University boards, again all across this nation, resort to dialogue, empathy and openness. But you will not hear them say: occupation, ethnic cleansing and genocide. Our students are teaching them lessons, while they ignore and deny facts.

 

Some don’t understand why we are full of indignation, why we are angry. They want to continue with their business as usual. But what is happening in Palestine,  as Angela Davis said, is a litmus test for all of us. The emperor is again naked. That explains our indignation and anger.

In this mess that the political and cultural elite is creating, students are rightfully rising up and acting as political beings. They are shaking up the status quo. They are reminding the establishment on their failed promises.

They said you were the self-involved generation. They said you believed only in yourself. But you possess more conviction than the ruling classes together. You are teaching lessons on solidarity, on principled action, yes, on human rights, or what is left of it.

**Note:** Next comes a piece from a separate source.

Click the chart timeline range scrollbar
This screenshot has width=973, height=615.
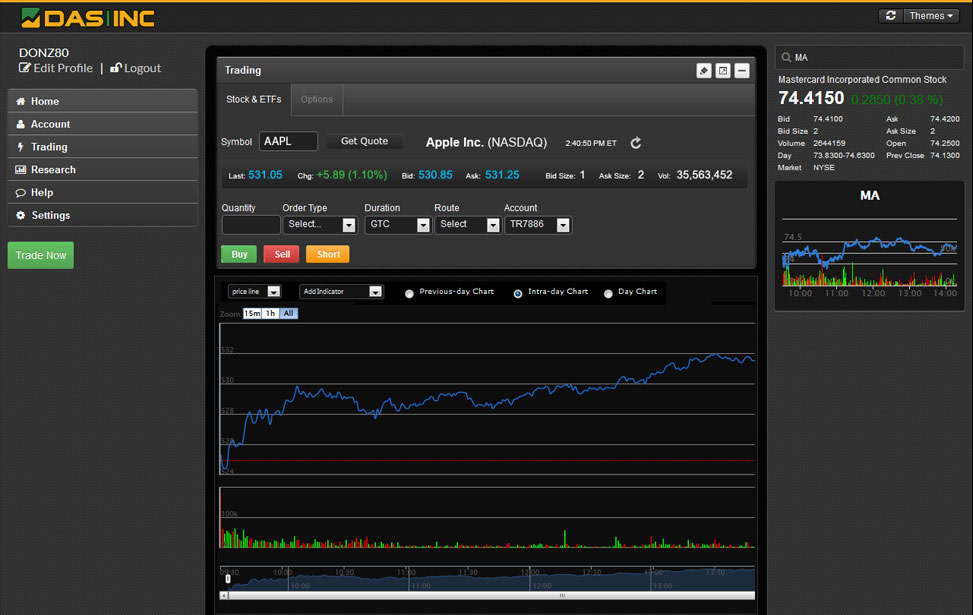pyautogui.click(x=487, y=595)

You understand that this is not about empathy. That hollowed out, useless, empty word of liberal democracy. It is not about being more empathetic. It is about being more political. Everyone standing here has understood that lesson, and applies it to practice.

 

Whose safety? Who is being guarded, protected and secured? Who bears the brunt of state violence?

I have a message to mayors, university boards, and the police. You do not want to be on the wrong side of students. Unless you want to be on the wrong side of history. Students are again leading the way.

Now the only remaining question is this: How do we get to a shared future? By stubbornly portraying our commonality, our interconnections, our shared fate as humanity.  The goal should be a joint fight against racism and fascism. We have to keep confronting them on their failed promises, and we have to demand that they do better. When politicians, mayors, university boards, journalists, writers and so forth on don’t speak on your behalf. Your task is to speak on your own truths.

I am not optimistic at all. Look around. The far-right is gaining momentum everywhere in Europe.

I am not an optimist. An optimist buries his head in the sand, looks at the world with blinders on, and refuses to see the ugly, the evil, and the bad. The optimist seems harmless, gullible, well meaning, but does harm too. The optimist says dialogue, empathy and neutrality. The optimist writes books like De Meeste Mensen Deugen. Meh, Not All People Are Bad.

I am not optimistic at all. But I am hopeful. Your courage is contagious.

Hope is the recognition of the mess that we are in, a recognition of our terrible condition and the stubborn attempt to keep our own fire burning. Cornel West says: we must be held hostage by hope, we are prisoners of hope, because we have no other choice. Hope despite the evidence. Hope in spite of it all. Hope without the promise of redemption or liberation. Hope as a here-in-the-now practice.

We cannot afford to remain a spectator to our own lives, and the lives of the Palestinians. Acting on hope is an act of love for our shared humanity.

The hopeful person does not stare at the surrounding fire. But rather jumps from his chair, cups his hand and starts carrying water. The hopeful person shouts to the optimists. 

Help us, or we will perish together.

Hope is the continuous narrow victory over despair.

Read, write, protest, mobilize, and in the words of Edward Said, keep speaking truth to power.  Continue to show us the way, and keep teaching them lessons on solidarity and love.